Northam looks to boost early-childhood education in budget
Gov. Ralph Northam is including $94.8 million in his proposed state budget to boost early-childhood education in Virginia public schools.
The new funding will increase access for at-risk 3- and 4-year-olds, establish uniform accountability standards, and ensure educators have the training and support they need, especially in child care settings.
“Where we end up in life has a lot to do with where we start,” Northam said in a news release. “Every child should have an equal opportunity to build a strong foundation, and early childhood education is one of the best investments we can make in our children’s health, well-being, and future success. Today’s announcement is about leveling the playing field, supporting Virginia families, and investing in our shared future.”

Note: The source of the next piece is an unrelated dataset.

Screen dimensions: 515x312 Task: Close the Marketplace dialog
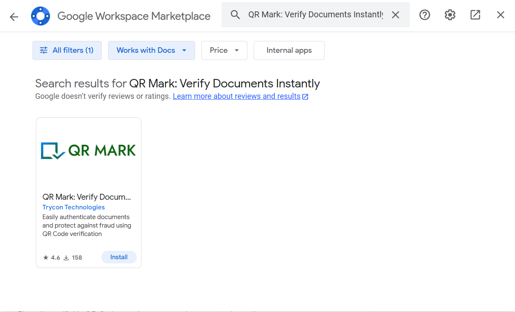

Virginia ranks in the bottom third of states when it comes to investment in early childhood education. According to the Virginia Kindergarten Readiness Program, almost half of Virginia children enter kindergarten without the basic skills they need to succeed in school.
This is largely due to lack of access — 72 percent of 3-year-olds and 24 percent of 4-year-olds from economically-disadvantaged families currently lack access to high-quality early learning experiences.
“Too often, our most vulnerable children lack access to the high-quality, affordable education they need,” said First Lady Pamela Northam. “These bold changes will grow and train our educator workforce, support families across the Commonwealth, and ensure our youngest Virginians have a strong start in life.”
Northam’s proposed budget allocates $59.5 million for the Virginia Preschool Initiative to increase early childhood education access for at-risk 4-year-olds. This funding will go towards increasing the amount of per-pupil dollars, boosting incentives for private providers, ensuring class size flexibility, and helping to eliminate waiting lists. The budget also includes $26 million to pilot the expansion of the Virginia Preschool Initiative and state Mixed Delivery Grants to at-risk three-year-olds in both school and private child care settings.
“Early childhood educators don’t often get the support, training, and recognition they deserve,” said Isabel Ballivian, executive director of the ACCA Child Development Center. “This funding will empower us to better serve Virginia’s children, and will help us to make an even bigger difference in the lives of the families we serve.”
The proposed budget includes $1.3 million to support uniform quality measurement and improvement for early childhood classrooms receiving public dollars. The system, which will ultimately include more than 10,000 classrooms statewide, will help improve the quality of care and education for infants, toddlers and preschoolers and provide valuable information to families.
The budget also includes $8 million to expand an innovative incentive program to attract, train, and retain early childhood educators, with a particular focus on supporting child care teachers who work in center or family day home settings.